Pair, who was an advisor for about two decades, disputed that and contended that Barclays' claims on the promissory note should be heard in a New York court, not FINRA arbitration, per a clause in the contract.
The promissory note Pair signed in December 2010, replacing an earlier one, says he "expressly agrees that any and all actions to enforce the terms of this note shall be litigated only in the state or federal courts sitting in the state and county of New York and in no other, and borrower hereby consents to the jurisdiction of said courts."
That promissory note was between Pair and Barclays Bank, per court documents. The day after his termination, the note was transferred from Barclays Bank to Barclays Capital, which is a different unit of the British firm and also a member of FINRA. The firm argued that any dispute between it and Pair had to be heard in FINRA arbitration as Barclays Capital was a member of the self-regulatory organization.
Despite Pair's protest, the FINRA arbitrators heard the case and issued its (their?) decision in December 2015, according to a copy of the award. Pair, who represented himself during arbitration hearings, hired Kuglar as his attorney for the civil case they filed last year.
Story's ruling hinged on the language in the promissory note because this was the contract Barclays was attempting to enforce.
"Reviewing that language independently, the court finds no evidence that Mr. Pair agreed to arbitrate the dispute over the new note before a FINRA panel," the judge ruled.
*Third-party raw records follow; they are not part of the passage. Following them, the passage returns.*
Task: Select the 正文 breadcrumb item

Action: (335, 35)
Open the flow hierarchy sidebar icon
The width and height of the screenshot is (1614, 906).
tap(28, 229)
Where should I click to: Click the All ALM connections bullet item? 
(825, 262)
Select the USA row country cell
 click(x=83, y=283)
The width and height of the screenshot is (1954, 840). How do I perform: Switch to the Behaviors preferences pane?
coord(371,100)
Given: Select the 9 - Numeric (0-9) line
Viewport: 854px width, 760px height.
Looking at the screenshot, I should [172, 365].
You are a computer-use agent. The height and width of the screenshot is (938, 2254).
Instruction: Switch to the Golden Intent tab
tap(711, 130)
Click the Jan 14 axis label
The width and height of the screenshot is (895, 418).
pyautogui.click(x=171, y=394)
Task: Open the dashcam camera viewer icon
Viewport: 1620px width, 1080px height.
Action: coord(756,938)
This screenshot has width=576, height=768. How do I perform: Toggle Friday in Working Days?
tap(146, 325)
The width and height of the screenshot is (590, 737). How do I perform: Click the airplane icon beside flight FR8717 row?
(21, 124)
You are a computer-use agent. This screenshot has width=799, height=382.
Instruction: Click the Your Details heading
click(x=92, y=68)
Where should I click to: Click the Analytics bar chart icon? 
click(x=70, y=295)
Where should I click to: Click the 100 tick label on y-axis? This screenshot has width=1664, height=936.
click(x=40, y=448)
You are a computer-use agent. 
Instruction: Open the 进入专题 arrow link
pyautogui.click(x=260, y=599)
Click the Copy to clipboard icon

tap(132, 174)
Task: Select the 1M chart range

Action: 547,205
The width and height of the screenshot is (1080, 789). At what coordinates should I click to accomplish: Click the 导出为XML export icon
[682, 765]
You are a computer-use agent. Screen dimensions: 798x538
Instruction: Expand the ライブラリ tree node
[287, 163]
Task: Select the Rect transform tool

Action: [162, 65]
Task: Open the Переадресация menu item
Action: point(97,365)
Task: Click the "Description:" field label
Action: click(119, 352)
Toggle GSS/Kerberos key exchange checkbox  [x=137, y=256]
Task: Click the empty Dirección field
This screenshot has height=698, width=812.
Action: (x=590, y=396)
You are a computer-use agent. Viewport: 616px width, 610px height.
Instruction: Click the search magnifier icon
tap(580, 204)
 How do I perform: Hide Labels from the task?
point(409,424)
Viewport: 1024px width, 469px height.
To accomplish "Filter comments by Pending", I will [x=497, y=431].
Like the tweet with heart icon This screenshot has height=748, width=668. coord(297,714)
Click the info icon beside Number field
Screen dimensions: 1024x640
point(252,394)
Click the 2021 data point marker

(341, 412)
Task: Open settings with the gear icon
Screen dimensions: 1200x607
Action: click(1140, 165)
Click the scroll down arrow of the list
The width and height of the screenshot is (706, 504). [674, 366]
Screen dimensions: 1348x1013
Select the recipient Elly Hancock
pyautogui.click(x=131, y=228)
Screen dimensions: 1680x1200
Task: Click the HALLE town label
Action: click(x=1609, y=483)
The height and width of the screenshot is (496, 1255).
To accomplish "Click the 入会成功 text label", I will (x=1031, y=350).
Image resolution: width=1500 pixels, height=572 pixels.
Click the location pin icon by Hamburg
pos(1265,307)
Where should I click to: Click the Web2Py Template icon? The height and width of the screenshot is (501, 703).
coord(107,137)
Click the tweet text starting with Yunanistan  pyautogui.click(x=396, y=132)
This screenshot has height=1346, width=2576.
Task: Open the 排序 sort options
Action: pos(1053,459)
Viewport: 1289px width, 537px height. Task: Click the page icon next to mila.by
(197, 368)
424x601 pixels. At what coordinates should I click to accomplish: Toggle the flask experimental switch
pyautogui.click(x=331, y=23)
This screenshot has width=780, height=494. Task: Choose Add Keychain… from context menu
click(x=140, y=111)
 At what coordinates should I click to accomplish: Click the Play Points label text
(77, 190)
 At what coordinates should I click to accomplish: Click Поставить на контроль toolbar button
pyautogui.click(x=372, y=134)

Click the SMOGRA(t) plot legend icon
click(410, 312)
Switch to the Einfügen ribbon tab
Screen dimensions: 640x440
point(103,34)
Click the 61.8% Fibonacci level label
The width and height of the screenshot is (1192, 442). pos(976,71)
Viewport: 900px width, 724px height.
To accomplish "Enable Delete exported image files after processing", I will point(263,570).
He also noted language in the contract that emphasized it superseded any previous agreements, and therefore raised doubts about the arbitrability of the matter; whether you agreed to arbitrate a dispute in the first place.
Story said: "It is doubly difficult to imagine how Mr. Pair could have unequivocally agreed to arbitrate arbitrability in an agreement that does not mention arbitration at all."
Dana Pescosolido, a retired attorney who runs his own mediation and consulting firm, says the judge's decision isn't shocking, given that "the note itself doesn't change the language when you reassign it to another firm."
He adds: "If the court had said that they should have granted the counterclaims – that would have been earth shattering because that would be a case of the court deciding the merits of the case.